OSLO: Norway’s opposition Conservatives, promising tax cuts and better healthcare, won elections in a landslide on Monday but faced tough coalition talks with a populist party that wants to spend more of the accumulated oil riches and curb immigration.
Led by Erna Solberg, a former girl scout leader who has overcome dyslexia, the Conservatives promise to diversify the economy away from oil, privatise state firms, and reduce some of the world’s highest taxes rates to give the private sector more breathing room.

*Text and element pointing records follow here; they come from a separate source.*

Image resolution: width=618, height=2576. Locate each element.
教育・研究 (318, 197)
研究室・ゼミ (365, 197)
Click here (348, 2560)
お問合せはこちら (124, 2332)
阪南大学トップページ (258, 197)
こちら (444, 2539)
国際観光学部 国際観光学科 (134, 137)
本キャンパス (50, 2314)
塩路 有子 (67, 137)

Solberg, 52, will become Norway’s second female prime minister, as well as its first Conservative prime minister since 1990. At least the top two cabinet posts — and possibly the top three — are likely to be filled by women.

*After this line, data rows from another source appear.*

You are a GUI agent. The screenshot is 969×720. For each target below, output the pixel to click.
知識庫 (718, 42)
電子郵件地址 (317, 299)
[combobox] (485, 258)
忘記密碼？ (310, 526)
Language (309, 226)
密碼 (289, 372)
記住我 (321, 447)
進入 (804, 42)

“Voters have given a historically strong victory for the centre-right,” said a tearful Solberg, nicknamed “Iron Erna” for her tough stances when she served in cabinet between 2001 and 2005. “We will give this country a new government.” Norway has enjoyed rare economic success during the past decade, escaping Europe’s economic crisis with little more than a scratch, as its booming offshore oil sector lifted per capita GDP to $100,000 and a huge public sector insulated the economy.
But growth is now slowing, competitiveness is stagnating, and the government’s record on critical social services is mixed. Voters have accused outgoing Prime Minister Jens Stoltenberg of wasting a once-in-a-lifetime economic boom. With 76 percent of the vote counted, the Conservatives, the populist right-wing Progress Party and two centrist parties that campaigned together to oust Stoltenberg were set to collect 96 seats in parliament, 11 more than needed for the majority.
Stoltenberg and his allies collected just 72 seats and the prime minister announced he would step down after eight years and two straight terms in office.